Friday, June 5, 2015

New York Times Blind Item - Phallic Executive

In Hollywood, said Patrick Goldstein, a former Los Angeles Times film industry columnist who has known Ms. Finke for decades, people are “scared of their own shadows.”

“I would say that everyone is secretly full of trepidation about what Nikki’s new site will be like,” he said. “Will it be literary short stories, or will it be fiction as a thin disguise for the truth?”

On a recent day, surrounded by paintings and photographs, some made by friends, and a library of books on Hollywood, Ms. Finke was an energetic presence. She asked what a reporter thought of her appearance (whether it matched the public perception) and expounded on topics ranging from marriage (“never again,” she said after being divorced in the 1980s) to movies (she grew up on Long Island and in New York City, watching mostly subtitled European films).
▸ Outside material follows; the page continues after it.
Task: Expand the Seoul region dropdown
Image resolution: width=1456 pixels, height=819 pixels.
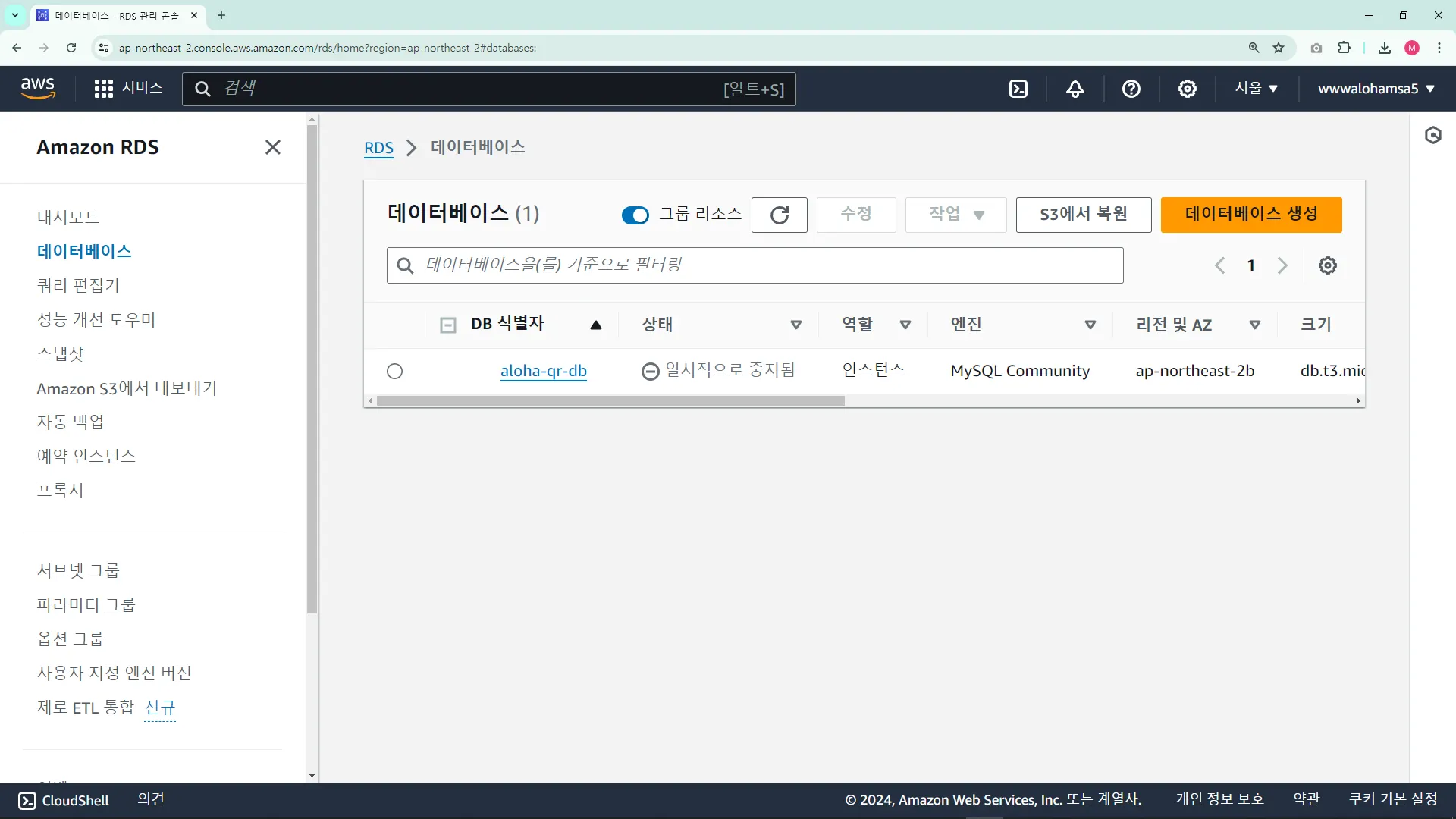Action: tap(1256, 89)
She said she had been tempted to write a book on the craft of journalism, her way. It might include what she describes as a common technique — calling a source, telling him he is a bad person and demanding he justify, by providing fresh news, why he is not.

Mr. Goldstein said Ms. Finke had significantly swayed entertainment reporting, for better and worse: It became more aggressive and rigorous, but also more vicious and relentless.

“It’s fascinating to see that since she left Deadline, the trades have again by and large gone back to that same very respectful reporting, and that the hard edges have been buffed away.”
Ms. Finke’s have not. Asked why she consistently used to describe an executive with a phallic expletive, she said she did so because he fit the description. “Most of my career I’ve talked to incredibly powerful, rich people,” she said. “How can I bully someone like that?”


She learned from those she covered, she said. “I mean, they play rough. I have to play rough, too.”